Однажды ночью, по причине сильного недомогания, меня доставили из обычного отделения, куда я был уже переведен, обратно в реанимацию, и там, к моей радости, вручили попечению оказавшегося на дежурстве Г.З. Склонившись надо мной, он сосредоточенно колдовал со шприцами и капельницами. Недомогание потихоньку отступало, душа успокаивалась, веки тяжелели, устало и преданно я смотрел на Г.З., иногда и он ловил мой взгляд, чудилось, сейчас скажет что-то, но он, по обыкновению, молчал, как всегда молчал здесь.



Усталость потворствует власти здравого смысла, а здравый смысл со злорадной внятностью нашептывал мне, что все бессчетно повторяющиеся встречи с Г.З. (Владимиром Ивановичем), все их сюжеты, обстоятельства, подробности, такие живые, ощутимые, достоверные, — всё небыль и совершенная невозможность, что пространство моей жизни ограничено обтянутым простыней прямоугольником кровати, находящейся в двух тысячах километрах западнее Москвы и примерно втрое дальше на восток от Нью-Йорка, — так что какие тут могут быть Красные ворота и американские гостиницы с круглыми комнатами. Даже недолгий путь из отделения до кабинета Г.З., где я теперь находился, я проделал, не слезая с кровати, — ноги мои заново ходить пока не научились, — ни при каких особых обстоятельствах я не в силах обычным образом самостоятельно преодолеть это расстояние, чтобы задушевно побеседовать с дорогим другом, покурить заповедной травки...

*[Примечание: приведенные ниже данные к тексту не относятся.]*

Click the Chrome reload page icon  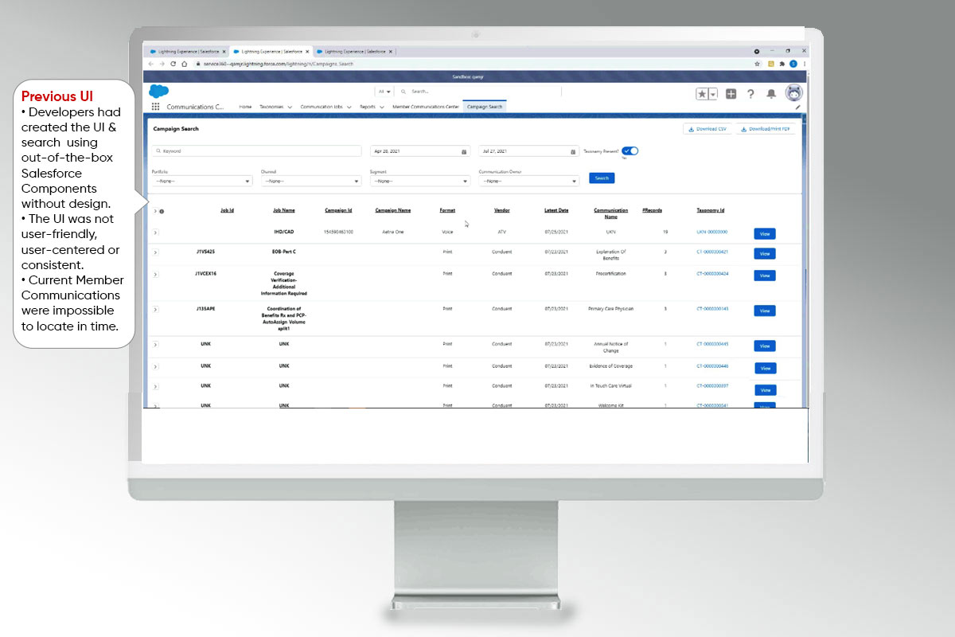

Я поймал руку Г.З. и задержал в своей. «Мне очень дороги наши беседы», — сказал я тихо. Г.З. осторожно, но быстро отнял руку и взглянул на меня печально и недоуменно. «Неужели это ответ? — подумал я. — Но я так много знаю об этом человеке, чего он, скорей всего, и сам в себе не предполагает, я так долго и близко общался с ним, так много сокровенного между нами сказано... Неужели все это и впрямь соткано из ничего?.. И так ли уж обязана моя жизнь ограничиваться пространством, верноподданным здравому смыслу, этим прямоугольником кровати, обтянутом больничной простыней?..»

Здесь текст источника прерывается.